(Saved entries)
____
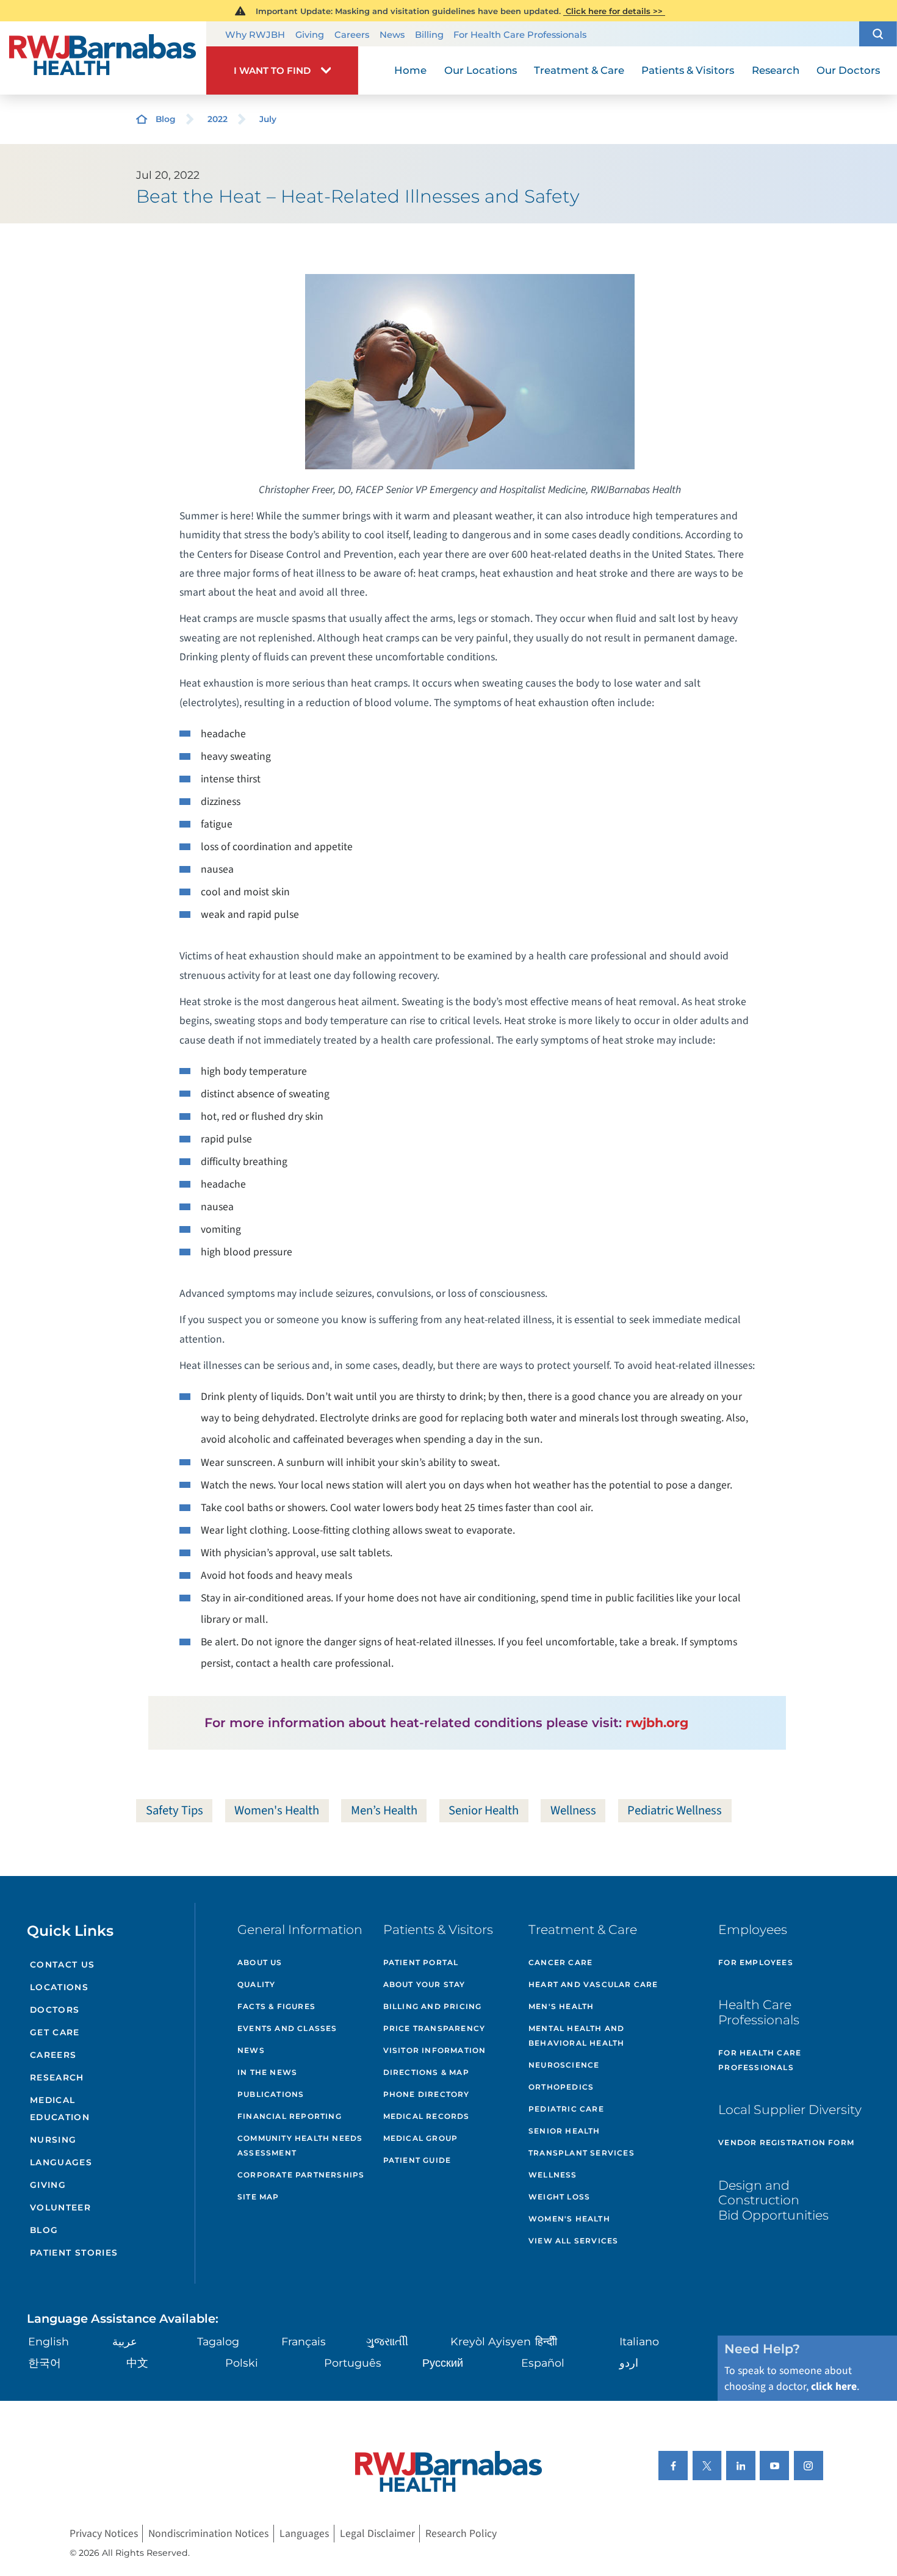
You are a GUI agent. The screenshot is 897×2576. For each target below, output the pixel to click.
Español (542, 2362)
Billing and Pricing (432, 2006)
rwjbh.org (656, 1722)
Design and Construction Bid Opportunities (773, 2200)
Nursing (53, 2140)
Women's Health (276, 1810)
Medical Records (426, 2116)
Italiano (639, 2341)
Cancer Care (560, 1962)
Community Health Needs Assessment (299, 2145)
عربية (124, 2341)
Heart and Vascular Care (593, 1984)
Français (303, 2341)
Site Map (258, 2196)
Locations (59, 1987)
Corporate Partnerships (300, 2174)
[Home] (103, 58)
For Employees (755, 1962)
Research (57, 2077)
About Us (260, 1962)
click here (834, 2386)
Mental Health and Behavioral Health (576, 2035)
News (392, 34)
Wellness (573, 1810)
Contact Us (62, 1964)
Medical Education (60, 2108)
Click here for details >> (614, 11)
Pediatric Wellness (674, 1810)
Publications (270, 2094)
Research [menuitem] (775, 70)
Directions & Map (426, 2072)
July (267, 119)
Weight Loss (559, 2196)
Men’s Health (384, 1810)
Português (352, 2362)
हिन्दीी (546, 2341)
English (48, 2341)
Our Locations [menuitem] (480, 70)
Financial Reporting (289, 2116)
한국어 (44, 2362)
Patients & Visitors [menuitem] (687, 70)
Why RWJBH (255, 34)
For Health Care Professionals (519, 34)
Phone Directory (426, 2094)
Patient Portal (421, 1962)
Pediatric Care (566, 2108)
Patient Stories (74, 2252)
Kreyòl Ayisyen (490, 2341)
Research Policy (461, 2533)
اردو (628, 2362)
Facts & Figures (276, 2006)
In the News (267, 2072)
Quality (256, 1984)
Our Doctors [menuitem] (848, 70)
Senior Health (483, 1810)
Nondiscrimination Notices (208, 2533)
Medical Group (420, 2138)
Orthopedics (561, 2086)
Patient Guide (417, 2160)
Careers (351, 34)
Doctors (55, 2010)
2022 (217, 119)
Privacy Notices (104, 2533)
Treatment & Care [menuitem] (579, 70)
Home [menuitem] (410, 70)
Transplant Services (581, 2152)
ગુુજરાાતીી (387, 2341)
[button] (878, 33)
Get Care (55, 2032)
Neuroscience (563, 2064)
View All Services (573, 2240)
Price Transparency (434, 2028)
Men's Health (561, 2006)
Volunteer (60, 2207)
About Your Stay (424, 1984)
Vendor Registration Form (786, 2142)
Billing (429, 34)
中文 (137, 2362)
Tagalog (218, 2341)
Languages (61, 2162)
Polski (241, 2362)
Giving (309, 34)
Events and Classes (287, 2028)
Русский (442, 2362)
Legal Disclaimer (377, 2533)
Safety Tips (174, 1810)
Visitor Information (434, 2050)
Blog (166, 119)
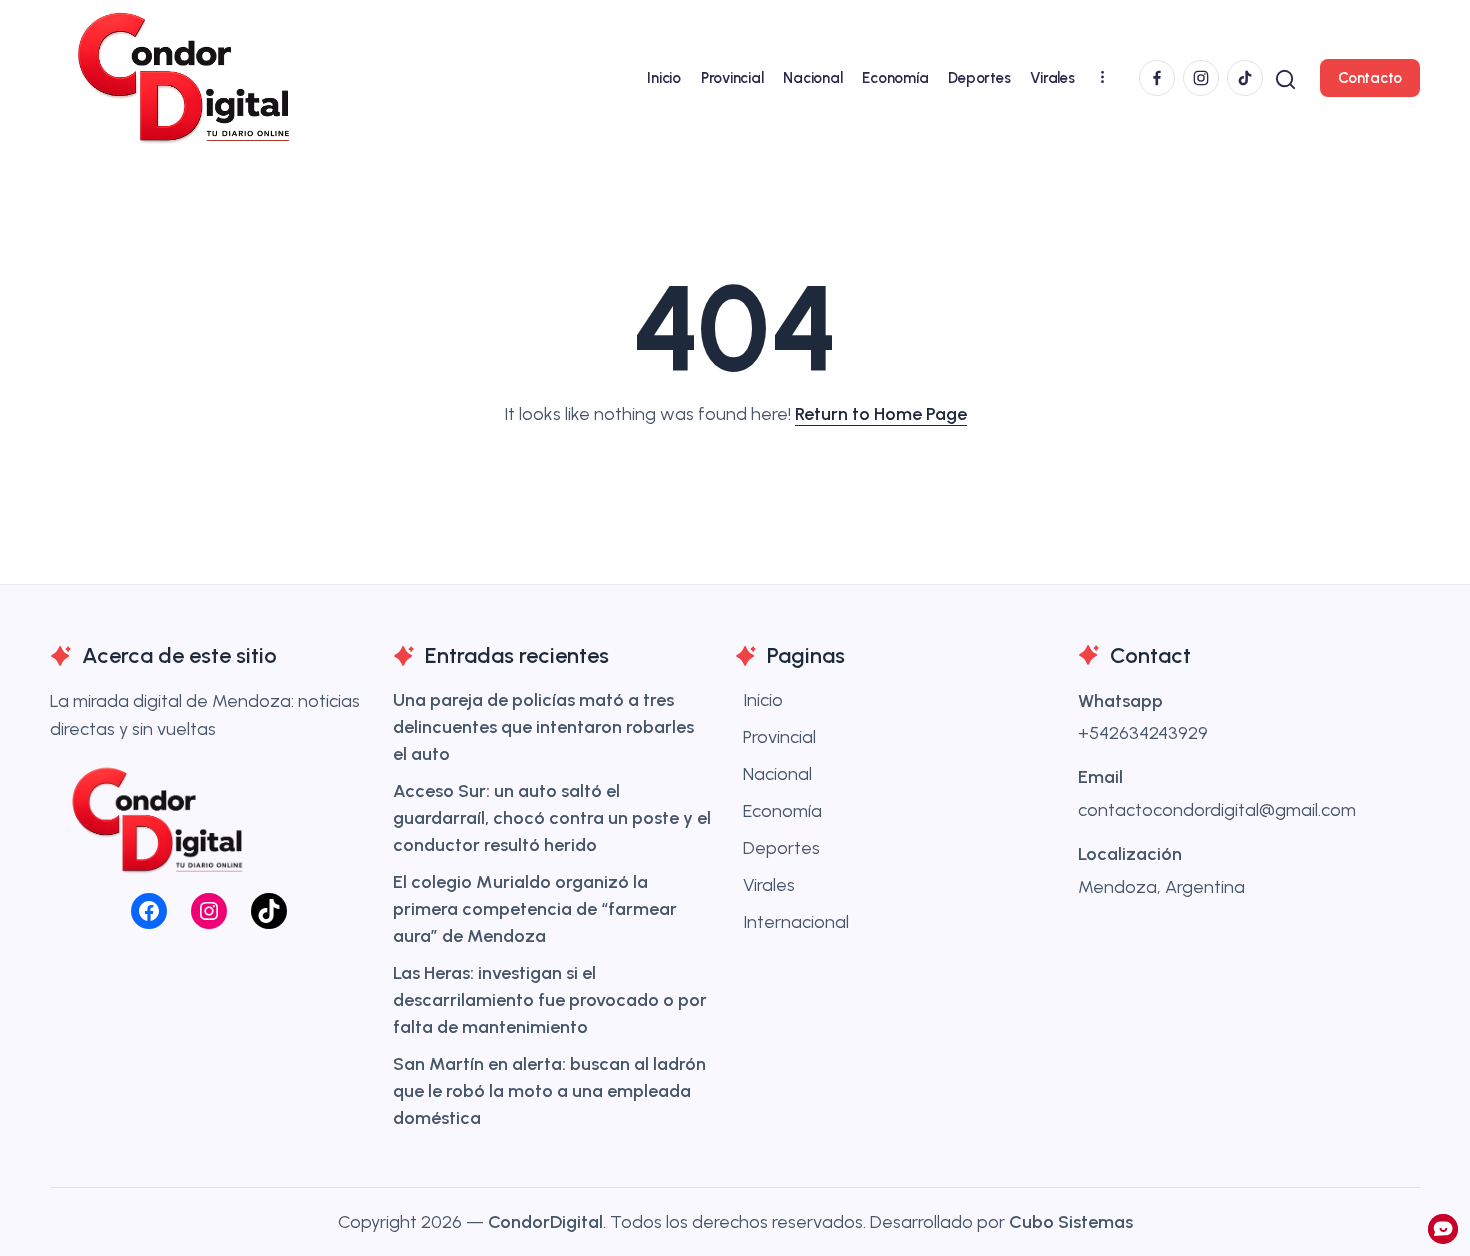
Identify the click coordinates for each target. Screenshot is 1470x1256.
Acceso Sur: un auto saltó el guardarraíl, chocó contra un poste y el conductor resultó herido (552, 818)
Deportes (781, 848)
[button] (1285, 77)
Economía (782, 811)
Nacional (777, 774)
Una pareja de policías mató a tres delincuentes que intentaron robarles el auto (543, 727)
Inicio (763, 700)
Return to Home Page (881, 414)
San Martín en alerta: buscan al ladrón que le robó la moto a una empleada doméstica (549, 1091)
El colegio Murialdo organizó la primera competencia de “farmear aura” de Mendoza (535, 909)
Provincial (779, 737)
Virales (769, 885)
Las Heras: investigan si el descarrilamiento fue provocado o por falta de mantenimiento (550, 1000)
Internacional (796, 922)
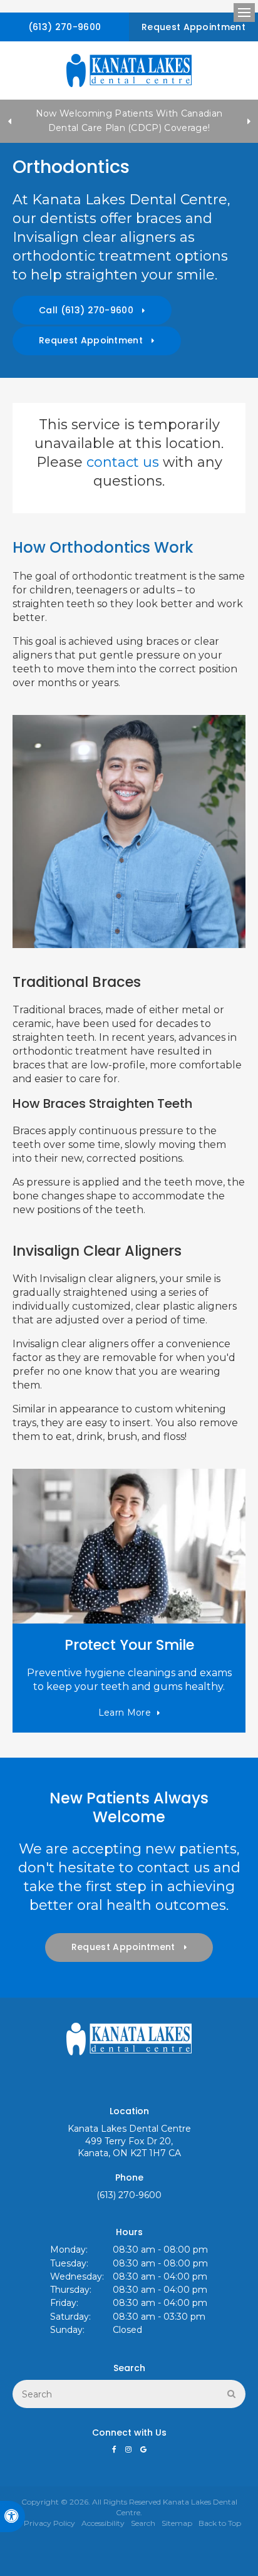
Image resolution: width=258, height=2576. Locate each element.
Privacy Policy (49, 2523)
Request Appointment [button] (193, 27)
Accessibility (103, 2523)
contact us (122, 462)
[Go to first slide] (248, 121)
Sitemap (177, 2523)
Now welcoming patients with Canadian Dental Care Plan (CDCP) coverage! (129, 120)
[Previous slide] (9, 121)
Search (143, 2523)
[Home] (129, 70)
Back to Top (220, 2523)
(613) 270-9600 (64, 27)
____
_WHAT YOU ARE ASKED TO DO_
Scan the data above for the word "Health" and report every line where it is found.

_WRITTEN SOLUTION_
Women's Health (276, 1810)
Community Health Needs Assessment (299, 2145)
Mental Health and Behavioral Health (576, 2035)
Men’s Health (384, 1810)
For Health Care Professionals (519, 34)
Senior Health (483, 1810)
Men's Health (561, 2006)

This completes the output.